If you come to Clause 3 just for a second, the provisions of this Bill apply to any individual who is or becomes a fugitive economic offender on or after the date of coming into force of this Act. That is only when the Act comes into force that you can make the fugitive an economic offender. Now if all the big fishes have escaped who already were accused under different laws whether it is Nirav Modi, Mehul Choksi or even Lalit Modi or Vijay Mallya, then what happens to those people now? Will they be covered under Clause 3? I suppose they can be because ‘who is or becomes’. But that will be a matter of debate again. If it is a criminal proceeding, it cannot be retrospective.

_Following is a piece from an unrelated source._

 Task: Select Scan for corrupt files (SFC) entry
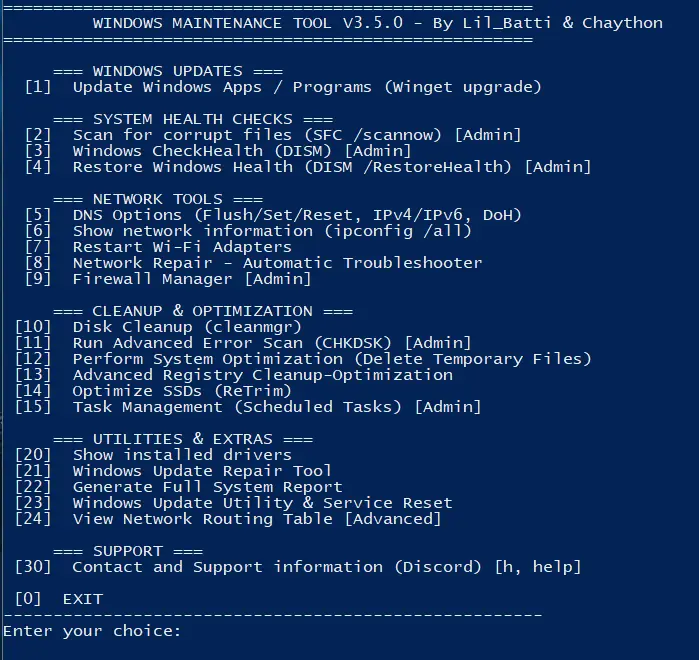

If it is a civil proceeding, it can be retrospective, but in a civil proceeding, the other countries would not help you. They would only help you if it is a criminal proceeding. So, there is a legal angle to the whole thing also, nationally and internationally.

Similarly, when you come to clause 4, it says, “…Director or any other Gazetted Officer not below the rank of Deputy Secretary authorised by the Director for reasons of this purpose has reasons to believe...” Now, this is like the Income Tax Act where you have reason to believe that somebody is doing a wrong. But the problem here is, you have authorised these officers to enter somebody’s house without a Court warrant and without witnesses; now, if they go and plant something there, would that be fair? If this minimum jurisprudence of natural justice is not followed, I am sure, in foreign jurisdictions, when you make a request against such persons, you would not meet any success because this may be cited against you.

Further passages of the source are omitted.